オブザーバビリティツール調査レポート 2025年上期版
調査目的
デジタルトランスフォーメーション(DX)の流れが加速し、多くの企業でクラウド技術の採用が進んでいます。しかしながら、クラウド技術の採用によりシステムは分散・複雑化し、従来の監視手法だけでは全体像を把握することが困難になっています。ビジネスの根幹を支えるシステムの安定稼働と、万一の際の迅速な原因究明は、今や競争優位性を左右する経営課題であり、その解決策として「オブザーバビリティ」の重要性が急速に高まっています。
実際に、今回の調査でも国内企業の7割以上が本番環境のインフラ基盤としてクラウドを利用していることが明らかになりました。その一方で、コンテナやサーバーレスを主流ワークロードとする企業は全体で1/4以下に留まっており 、多くの企業がクラウド移行を経た「過渡期」の段階にあることがうかがえます。こうした状況の中、「多様化する環境に最適なツールは何か?」「導入効果をどう測ればよいのか?」そして「専門知識を持つ人材が不足している」といった課題は、多くの企業にとって共通の悩みとなっています。
Findy Toolsでは、この変化の激しい市場の"リアル"を可視化するため、国内企業のエンジニアなど1,454名を対象にオブザーバビリティツールの利用実態に関する大規模なアンケート調査を実施しました。本記事では、その調査レポートから見えてきた国内市場の最新動向をサマリーとしてお届けします。
調査概要
- 調査目的: オブザーバビリティツールの利用状況に関する調査
- 調査期間: 2025年5月9日~5月16日
- 分析対象回答数: 1,454
※読みやすさの観点で、自由回答については元の意味を変えない程度に表現を変更しています。
※小数点第2位を四捨五入した結果を表示しています。
※回答者が所属する企業タイプはWeb系企業・受託企業など複数あり、回答結果に大きな傾向がある場合を除いて、全て含めた結果を表示しています。
調査目次
1.回答者属性
a.職種分布
b.役職分布
c.業界分布
d.従業員規模・年間売上高分布
2.ツール利用状況
a.本番環境の主要インフラ基盤
b.本番環境の主流ワークロード
c.認知しているオブザーバビリティツール
d.利用中のオブザーバビリティツール
e.ツールごとの認知→利用転換率
f.主要インフラ基盤別の利用ツール
3.ツール活用状況
a.ツールごとの活用領域
b.パブリッククラウドのネイティブツール
c.主要なサードパーティツール
d.ツールの導入効果の指標
e.オブザーバビリティ運用の課題
f.主要なツール別の運用課題
4.終わりに
調査結果サマリ
今回の市場調査「オブザーバビリティツール マーケットレポート 2025年上期版」から、国内企業におけるオブザーバビリティツールの利用実態と市場の最新動向が明らかになりました。企業のシステムインフラはクラウド環境への移行が進み、全体の7割以上がクラウドを利用しています。特にAWSが高いシェアを維持しつつ、AzureやGoogle Cloudも活用されており、オンプレミスやハイブリッド環境も依然として重要な選択肢として併存しています。このようにインフラが多様化する中で、オブザーバビリティツールの選択も柔軟になっています。

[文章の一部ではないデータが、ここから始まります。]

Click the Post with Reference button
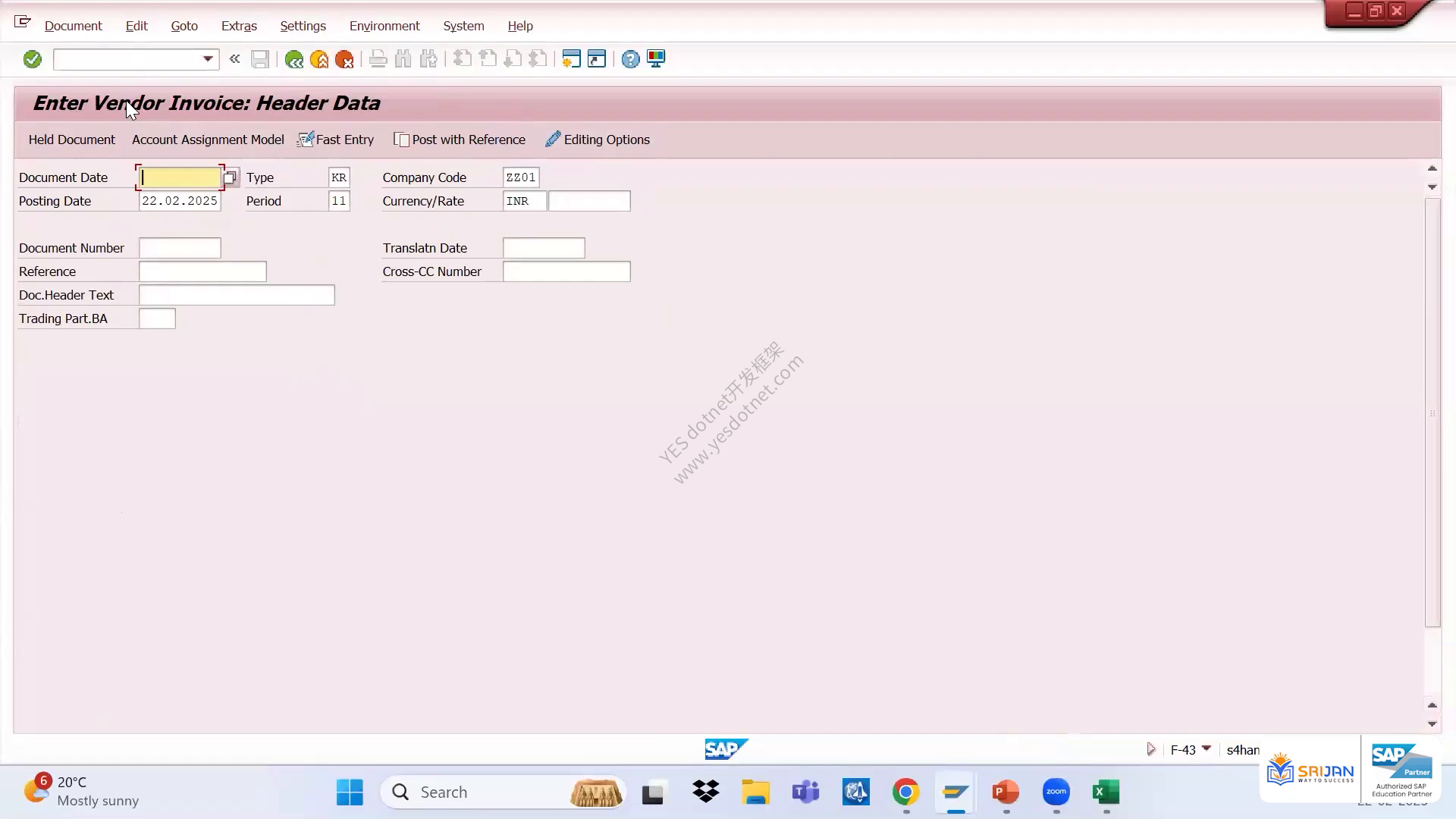1456x819 pixels. tap(460, 140)
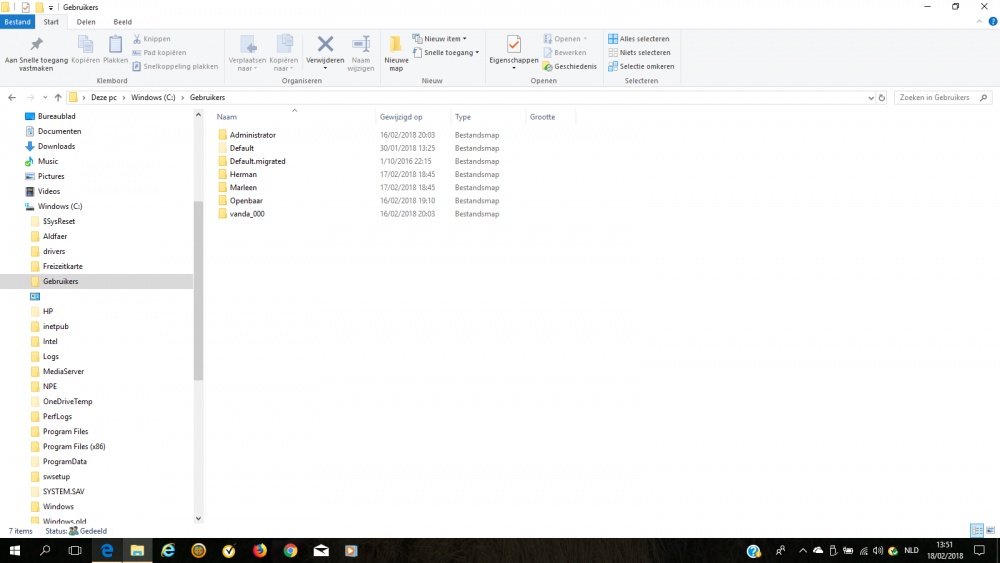Viewport: 1000px width, 563px height.
Task: Switch to details view in status bar
Action: pyautogui.click(x=976, y=530)
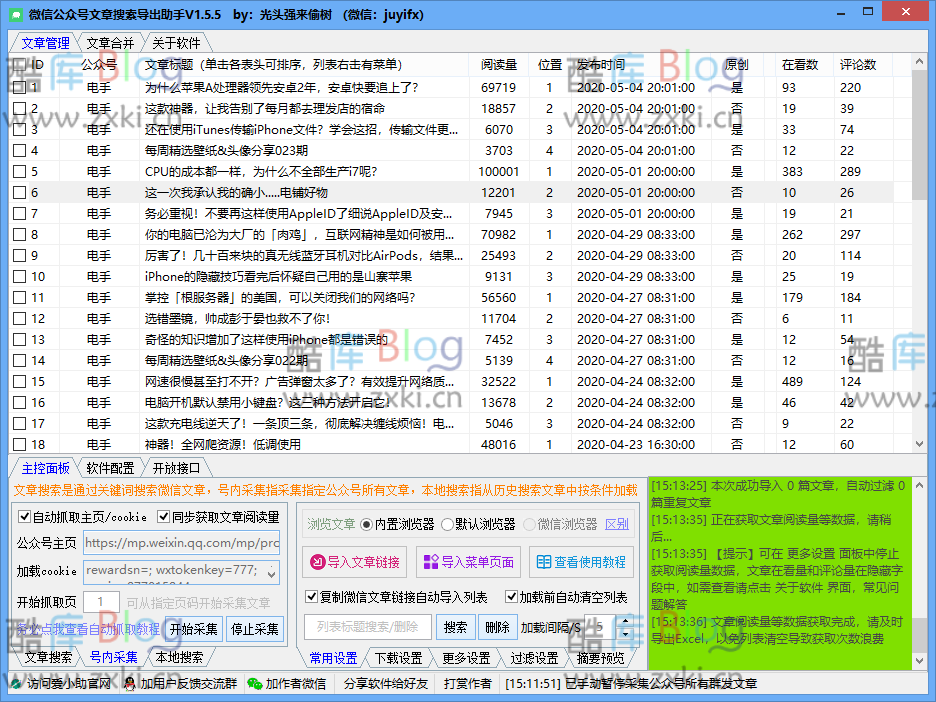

従来から高い認知度と利用実績を持つZabbixは、引き続き利用中のツールとしてトップシェアを誇り、特に認知から利用への転換率が非常に高い点が際立っています 。これに加えて、DatadogやSplunkといったSaaS型のプラットフォームも広く普及し、さらにGoogle Cloud環境ではChronosphereのような新しいツールの採用も見られるなど、企業のニーズに応じた多様なツールが選択されています。
一方で、多くの企業ではクラウドネイティブ技術の本格的な活用はこれからの段階です。本番環境のワークロードは依然として物理サーバーや仮想マシンが主流であり、コンテナやサーバーレスへの移行は道半ばと言えるでしょう 。このような状況下において、オブザーバビリティツール導入の効果測定の難しさ、専門知識を持つ人材の不足、そしてツールの運用コスト管理といった課題が共通して認識されており、市場全体のさらなる成熟に向けた取り組みが期待されます。